Now that's demonstrating effective management of your employees if ever there was an example!! Get them to pay for something, and then take all the glory for yourself.

Thursday, February 28, 2008

Strange But True Tales from the Comments Section

"Blue" has been sharing some good stories in the comments section of various posts. I thought I would start passing them along. In addition, "Lastlaugh" has noted that Daddy and Junior were fired by FBR last week.

And now, on to the dirt, as told to us by faithful reader Blue:

During my time at FNLC, I was privvy to information that, to say the least, was embarrassing then (and is just plain funny now!) I have been reluctant to post on this blog for fear of reprisal (after all the Henschels are a family of lawyers) and I did sign a piece of paper that said in order to collect my (pitiful) severance, I had to refrain from discussing the company for 1 year. Well, that 1 year is up, and the company no longer exists, so I figure I will share some of my stories with everyone.

Before some pro-FNLCr's start bashing me, again I preface this to say that (1) all this info is 100% true; (2) I post it for entertainment purposes and for a little bit of relishing in the fact that the management team that screwed us all are now screwed themselves and (3) as a cautionary tale for those of you who would even consider working for this group of liars again.

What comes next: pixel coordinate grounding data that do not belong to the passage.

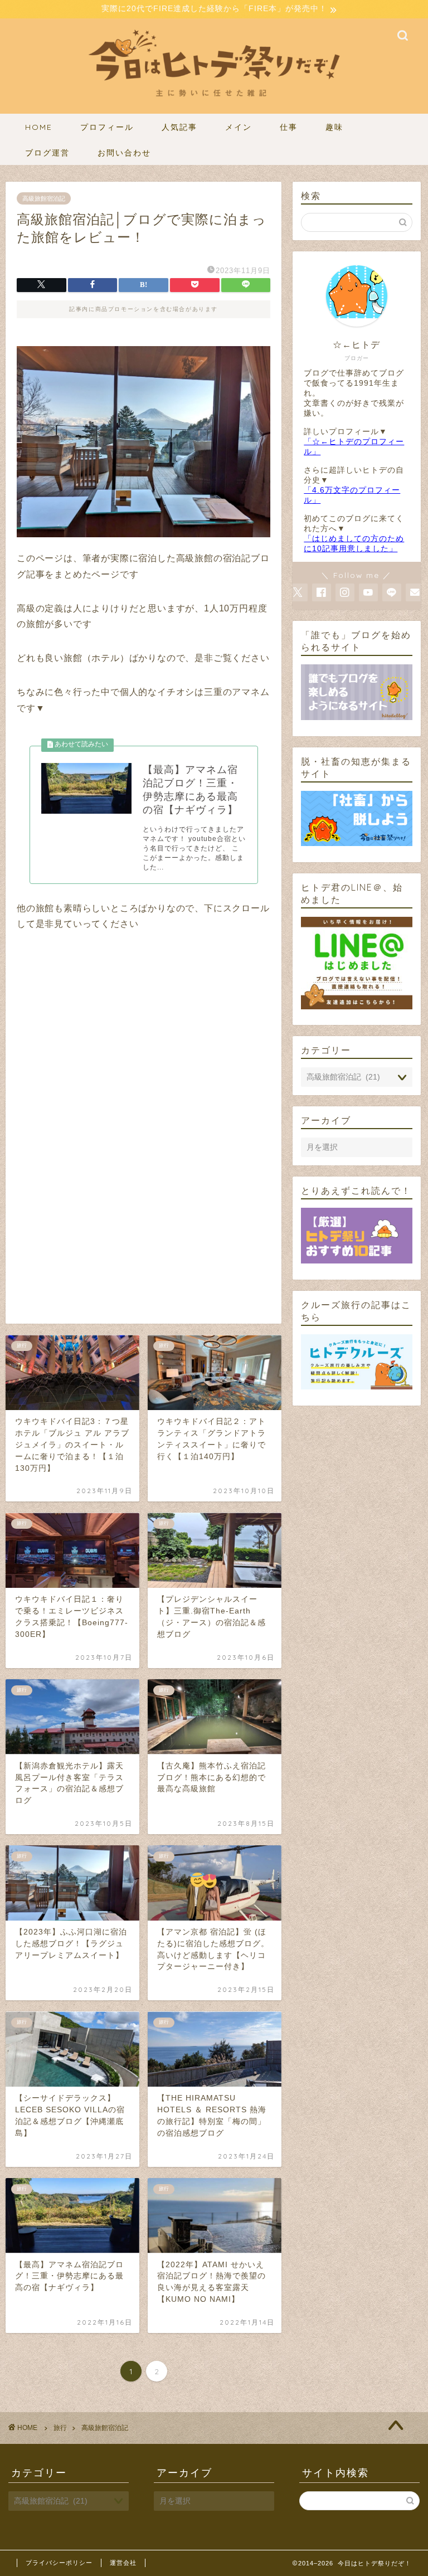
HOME (38, 127)
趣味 (334, 127)
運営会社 (123, 2562)
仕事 (289, 127)
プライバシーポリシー (59, 2562)
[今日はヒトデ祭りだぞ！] (214, 105)
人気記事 (179, 127)
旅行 (60, 2428)
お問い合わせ (124, 153)
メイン (238, 127)
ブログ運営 (47, 153)
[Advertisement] (143, 1045)
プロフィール (107, 127)
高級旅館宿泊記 (43, 198)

Because so many managers had a big mouth at FNLC, it was easy to get access to information. Here is one of my favorite tidbits relative to the piece Anna just posted. The move to the T-Rex building was a poor error in judgement. They had just renewed their lease with the existing shit building in Deerfield Beach, and now they were going to move to this massive new building in Boca Raton, in the midst of a shrinking lending environment and the prospects of downsizing (not increasing/hiring) staff. Why did they do this? To satisfy the ego of one man who wanted to leave a lasting legacy and mark in his hometown of Boca Raton.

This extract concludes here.